— START OF Provided passage —
However, Musk is very confident, saying that
we’ll have an epic end of year.
Tesla’s market value, now at $696 billion, could one day exceed the combined capitalization of Apple ($2.3 trillion) and Saudi Aramco($2.1 trillion), two of the world’s most valuable companies.
In addition to the epic year, Musk suggested that Tesla could make a "meaningful buyback" next year, possibly between $5 billion and $10 billion. This is unprecedented in Tesla's history.
Compared to $Netflix(NFLX)$ surprise earnings report, Tesla's weaker-than-expected earnings report naturally triggered a drop in the stock price.
2. Market rally stopped because of a decade-high Treasury yield
US treasury yields dampened optimism, sending the broader market lower.
The 10-year treasury yield soared to a fourteen-year high, with all (but 1m) US Treasuries yield up more than 4%. This is a rare occurrence in the past decade or so.
The spike in Treasury yield represents a change in the market's expectations for the Fed to raise interest rates.
— END OF Provided passage —
— START OF Dataset excerpts —
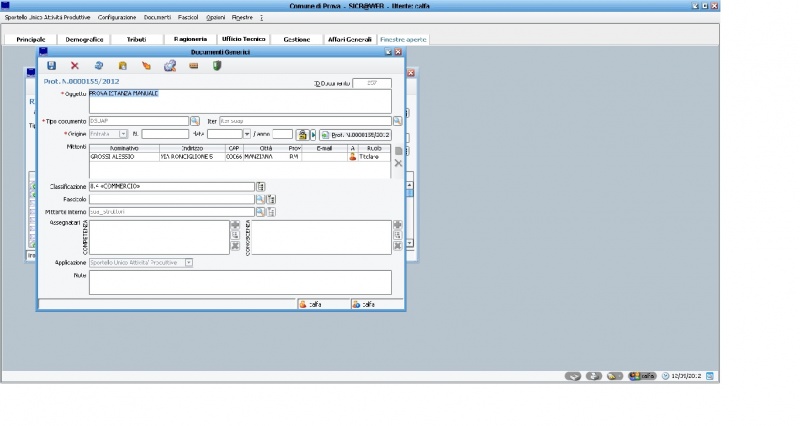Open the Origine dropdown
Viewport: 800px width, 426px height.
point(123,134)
— END OF Dataset excerpts —
— START OF Dataset excerpts —
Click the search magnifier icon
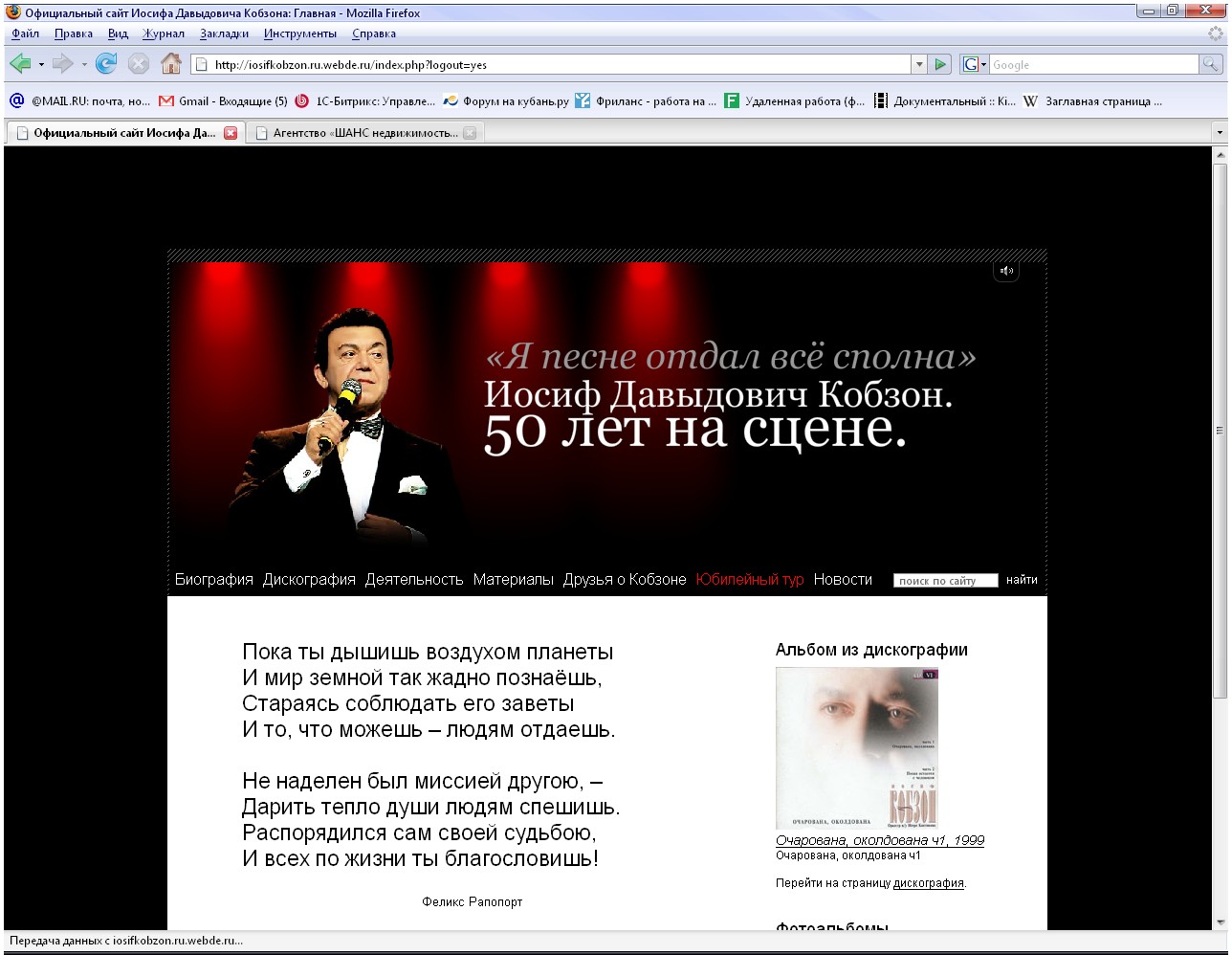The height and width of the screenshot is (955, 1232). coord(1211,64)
— END OF Dataset excerpts —
— START OF Dataset excerpts —
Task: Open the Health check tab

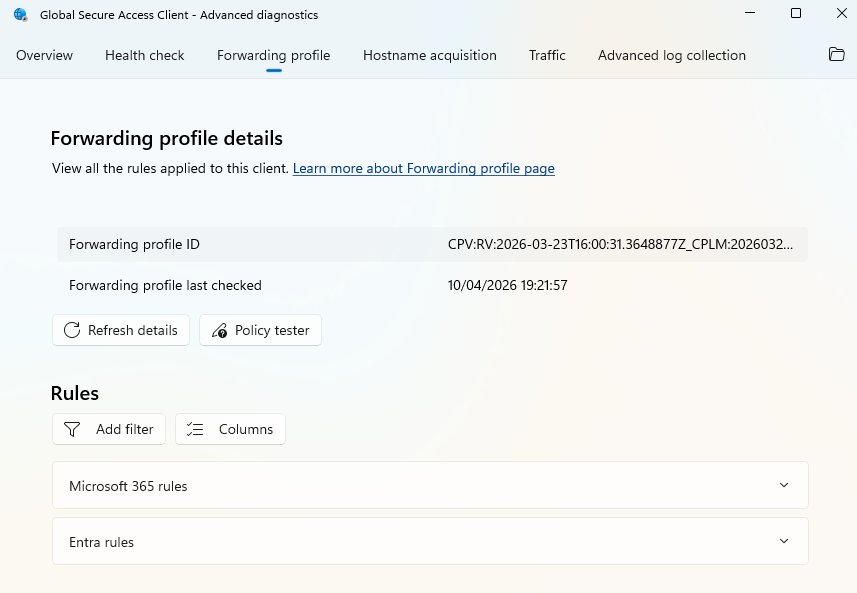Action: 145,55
— END OF Dataset excerpts —
Instruction 1:
From the market news passage, return the text starting at "The 10-year treasury" and ending at "decade or so.".
Instruction 2:
According to the market news passage, how large a buyback did Musk suggest Tesla might make next year?
Instruction 3:
Name every company mentioned in the market news passage.

Full answer 1:
The 10-year treasury yield soared to a fourteen-year high, with all (but 1m) US Treasuries yield up more than 4%. This is a rare occurrence in the past decade or so.

Full answer 2:
Between $5 billion and $10 billion.

Full answer 3:
Tesla, Apple, Saudi Aramco, Netflix